- **TEXT PASSAGE**
--------------------------------------------------
From 84da2ce145e0e70c02aeff694e24f80d497c1594 Mon Sep 17 00:00:00 2001
From: shamoon <4887959+shamoon@users.noreply.github.com>
Date: Sat, 19 Apr 2025 19:51:30 -0700
Subject: [PATCH] Basic start

---
 src/documents/ai/__init__.py       |   0
 src/documents/ai/client.py         |  43 ++++++++++++
 src/documents/ai/llm_classifier.py |  64 +++++++++++++++++
 src/documents/ai/matching.py       |  82 ++++++++++++++++++++++
 src/documents/caching.py           |  37 ++++++++++
 src/documents/views.py             | 106 ++++++++++++++++++++++-------
 src/paperless/settings.py          |  10 +++
 7 files changed, 316 insertions(+), 26 deletions(-)
 create mode 100644 src/documents/ai/__init__.py
 create mode 100644 src/documents/ai/client.py
 create mode 100644 src/documents/ai/llm_classifier.py
 create mode 100644 src/documents/ai/matching.py

diff --git a/src/documents/ai/__init__.py b/src/documents/ai/__init__.py
new file mode 100644
index 000000000..e69de29bb
diff --git a/src/documents/ai/client.py b/src/documents/ai/client.py
new file mode 100644
index 000000000..588b45bf3
--- /dev/null
+++ b/src/documents/ai/client.py
@@ -0,0 +1,43 @@
+import httpx
+from django.conf import settings
+
+
+def run_llm_query(prompt: str) -> str:
+    if settings.LLM_BACKEND == "ollama":
+        return _run_ollama_query(prompt)
+    return _run_openai_query(prompt)
--------------------------------------------------
- **QUESTIONS TO ANSWER**
**A.** In the patch titled "Basic start," what are the answers to these questions?
(i) Whose name appears on the "From:" line?
(ii) How many lines does the new file src/documents/ai/client.py contain?
(iii) Which function does run_llm_query return the result of when settings.LLM_BACKEND equals "ollama"?
**B.** Could you write the next part of the patch that adds the LLM client, picking up right after its last line?
None of this requires the records.
--------------------------------------------------
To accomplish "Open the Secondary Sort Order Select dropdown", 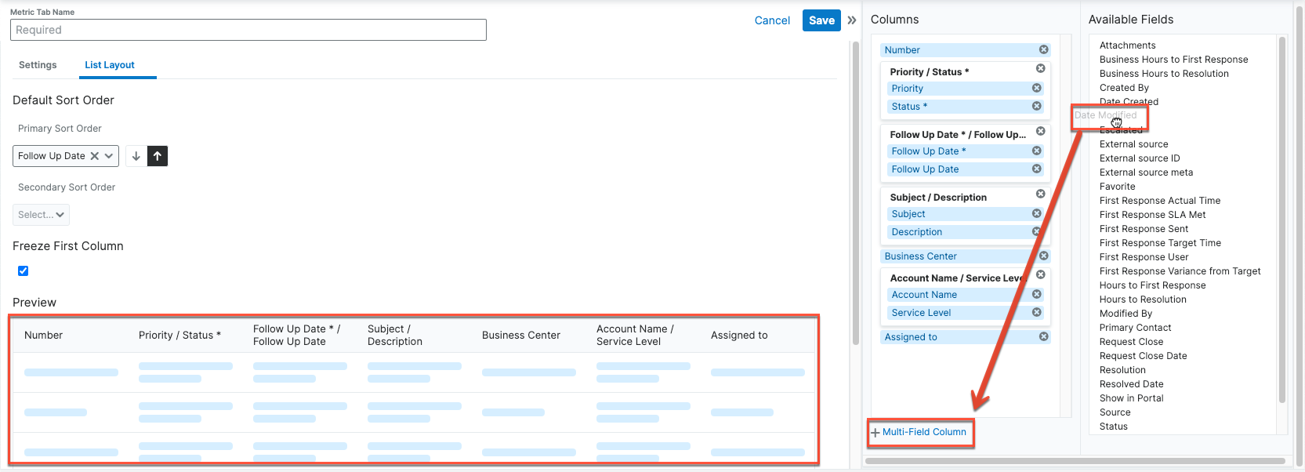I will [x=42, y=215].
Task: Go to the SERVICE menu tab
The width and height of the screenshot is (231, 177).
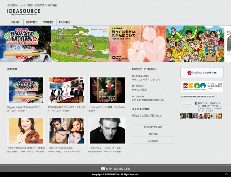Action: coord(32,22)
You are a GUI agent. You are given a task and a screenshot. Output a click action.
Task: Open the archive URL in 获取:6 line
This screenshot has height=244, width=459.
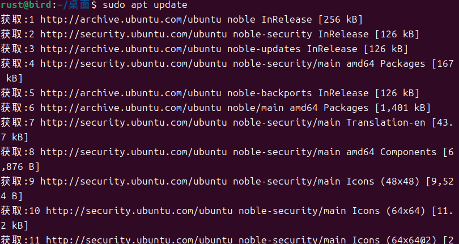[131, 108]
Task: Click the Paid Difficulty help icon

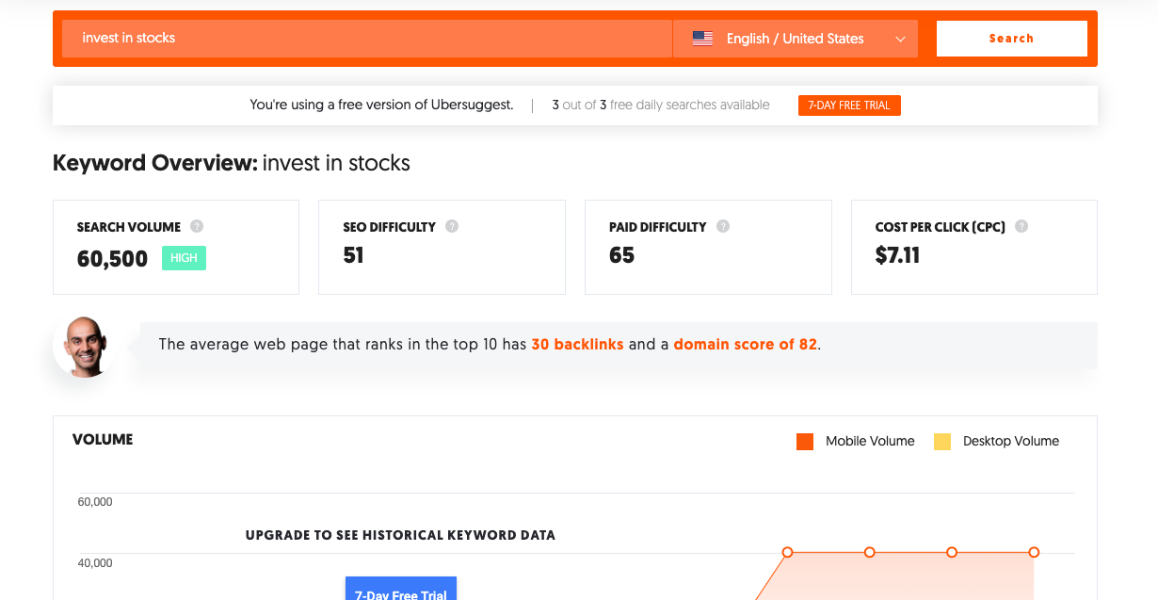Action: [x=723, y=226]
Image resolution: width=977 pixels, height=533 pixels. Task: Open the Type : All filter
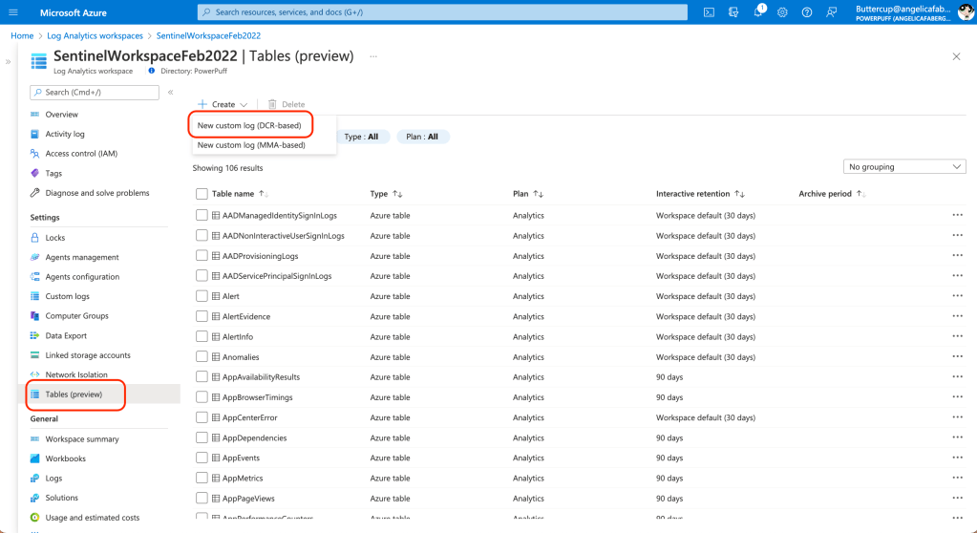click(x=361, y=137)
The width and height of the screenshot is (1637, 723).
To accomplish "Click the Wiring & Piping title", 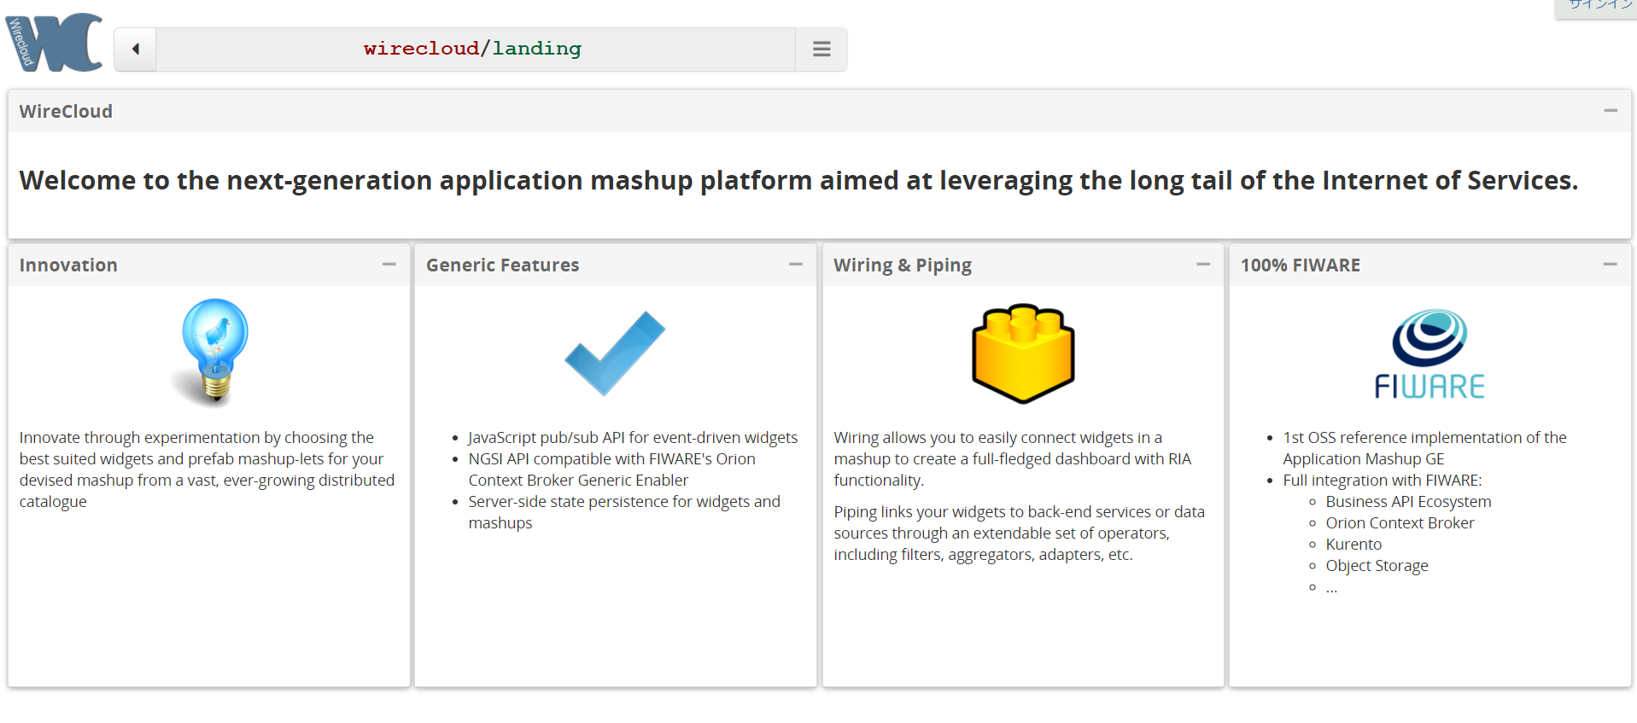I will [902, 265].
--------------------------------------------------
- **ANSWERS FOR EACH ITEM**
**A.**
(i) shamoon
(ii) 43
(iii) _run_ollama_query(prompt)

**B.**
+
+
+def _run_ollama_query(prompt: str) -> str:
+    with httpx.Client(timeout=30.0) as client:
+        response = client.post(
+            f"{settings.OLLAMA_URL}/api/chat",
+            json={
+                "model": settings.LLM_MODEL,
+                "messages": [{"role": "user", "content": prompt}],
+                "stream": False,
+            },
+        )
+        response.raise_for_status()
+        return response.json()["message"]["content"]
+
+
+def _run_openai_query(prompt: str) -> str:
+    if not settings.LLM_API_KEY:
+        raise RuntimeError("PAPERLESS_LLM_API_KEY is not set")
+
+    with httpx.Client(timeout=30.0) as client:
+        response = client.post(
+            f"{settings.OPENAI_URL}/v1/chat/completions",
+            headers={
+                "Authorization": f"Bearer {settings.LLM_API_KEY}",
+                "Content-Type": "application/json",
+            },
+            json={
+                "model": settings.LLM_MODEL,
+                "messages": [{"role": "user", "content": prompt}],
+                "temperature": 0.3,
+            },
+        )
+        response.raise_for_status()
+        return response.json()["choices"][0]["message"]["content"]
diff --git a/src/documents/ai/llm_classifier.py b/src/documents/ai/llm_classifier.py
new file mode 100644
index 000000000..a6809c15e
--- /dev/null
+++ b/src/documents/ai/llm_classifier.py
@@ -0,0 +1,64 @@
+import json
+import logging
+
+from documents.ai.client import run_llm_query
+from documents.models import Document
+
+logger = logging.getLogger("paperless.ai.llm_classifier")
+
+
+def get_ai_document_classification(document: Document) -> dict:
+    """
+    Returns classification suggestions for a given document using an LLM.
+    Output schema matches the API's expected DocumentClassificationSuggestions format.
+    """
+    filename = document.filename or ""
+    content = document.content or ""
+
+    prompt = f"""
+    You are a document classification assistant. Based on the content below, return a JSON object suggesting the following classification fields:
+    - title: A descriptive title for the document
+    - tags: A list of tags that describe the document (e.g. ["medical", "insurance"])
+    - correspondent: Who sent or issued this document (e.g. "Kaiser Permanente")
+    - document_types: The type or category (e.g. "invoice", "medical record", "statement")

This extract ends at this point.